Um novo estudo investigou a relação entre a imaginação consciente e os sonhos de pessoas com afantasia visual. Os pesquisadores recrutaram 84 indivíduos com a condição e 121 sem ela para comparar relatos de experiências imaginadas e oníricas.
A afantasia visual impede que o indivíduo visualize cenas ou personagens mentalmente. O estudo buscou entender como essas experiências imaginadas se sobrepõem aos sonhos desses participantes. Os resultados indicaram que pessoas com afantasia tendem a relatar experiências imaginadas semelhantes tanto durante o sono quanto em vigília.
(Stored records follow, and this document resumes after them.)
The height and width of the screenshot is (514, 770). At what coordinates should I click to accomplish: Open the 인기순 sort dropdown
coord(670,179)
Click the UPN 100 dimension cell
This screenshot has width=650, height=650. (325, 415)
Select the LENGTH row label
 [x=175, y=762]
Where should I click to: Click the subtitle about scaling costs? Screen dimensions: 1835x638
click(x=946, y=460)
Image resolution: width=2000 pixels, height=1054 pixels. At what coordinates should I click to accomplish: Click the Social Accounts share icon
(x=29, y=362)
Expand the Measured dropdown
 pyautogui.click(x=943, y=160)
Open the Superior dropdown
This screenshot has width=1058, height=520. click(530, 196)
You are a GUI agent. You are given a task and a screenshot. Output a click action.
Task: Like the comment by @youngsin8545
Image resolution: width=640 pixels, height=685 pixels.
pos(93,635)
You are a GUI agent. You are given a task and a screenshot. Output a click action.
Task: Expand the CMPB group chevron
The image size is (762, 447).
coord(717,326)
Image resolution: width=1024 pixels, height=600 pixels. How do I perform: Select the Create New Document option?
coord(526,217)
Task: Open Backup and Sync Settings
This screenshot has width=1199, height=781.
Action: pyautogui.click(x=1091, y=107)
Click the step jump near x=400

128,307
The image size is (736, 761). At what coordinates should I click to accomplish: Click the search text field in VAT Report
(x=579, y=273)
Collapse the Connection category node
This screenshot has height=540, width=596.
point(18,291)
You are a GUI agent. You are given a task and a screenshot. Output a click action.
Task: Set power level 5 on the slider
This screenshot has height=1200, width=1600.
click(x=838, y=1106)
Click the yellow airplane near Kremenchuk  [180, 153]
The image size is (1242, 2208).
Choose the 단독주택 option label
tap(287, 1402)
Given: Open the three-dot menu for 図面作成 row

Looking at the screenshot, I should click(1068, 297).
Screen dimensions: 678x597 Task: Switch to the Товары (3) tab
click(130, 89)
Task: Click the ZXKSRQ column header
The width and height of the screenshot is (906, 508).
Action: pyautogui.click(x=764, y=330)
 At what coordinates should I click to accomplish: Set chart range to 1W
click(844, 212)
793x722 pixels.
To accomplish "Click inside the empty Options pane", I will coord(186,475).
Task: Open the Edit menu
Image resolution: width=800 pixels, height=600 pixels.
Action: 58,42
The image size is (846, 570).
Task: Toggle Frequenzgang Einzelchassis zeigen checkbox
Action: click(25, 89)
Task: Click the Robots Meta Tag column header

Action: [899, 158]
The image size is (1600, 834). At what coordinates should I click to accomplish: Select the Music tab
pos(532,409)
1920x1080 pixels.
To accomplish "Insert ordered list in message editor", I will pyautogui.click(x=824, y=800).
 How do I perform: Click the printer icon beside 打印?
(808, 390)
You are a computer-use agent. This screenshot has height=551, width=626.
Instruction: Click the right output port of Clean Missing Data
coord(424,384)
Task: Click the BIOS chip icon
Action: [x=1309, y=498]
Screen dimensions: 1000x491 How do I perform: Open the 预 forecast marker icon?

No entanto, a pesquisa apontou variações significativas. Alguns indivíduos com afantasia relataram ausência total de correspondência entre o que imaginam e o que sonham. Os cientistas sugerem que isso pode indicar que alguns cérebros conseguem gerar sensações oníricas completas, enquanto outros não conseguem criar certos tipos de sensações, independentemente do estado de consciência.
Adicionalmente, os pesquisadores encontraram uma ligação entre o conteúdo dos sonhos e as vivências diárias. Por exemplo, quem relata ter sensações olfativas nos sonhos tem maior probabilidade de imaginar o cheiro de comida ao pensar em refeições. A pesquisa visa compreender como o cérebro humano constrói a experiência consciente.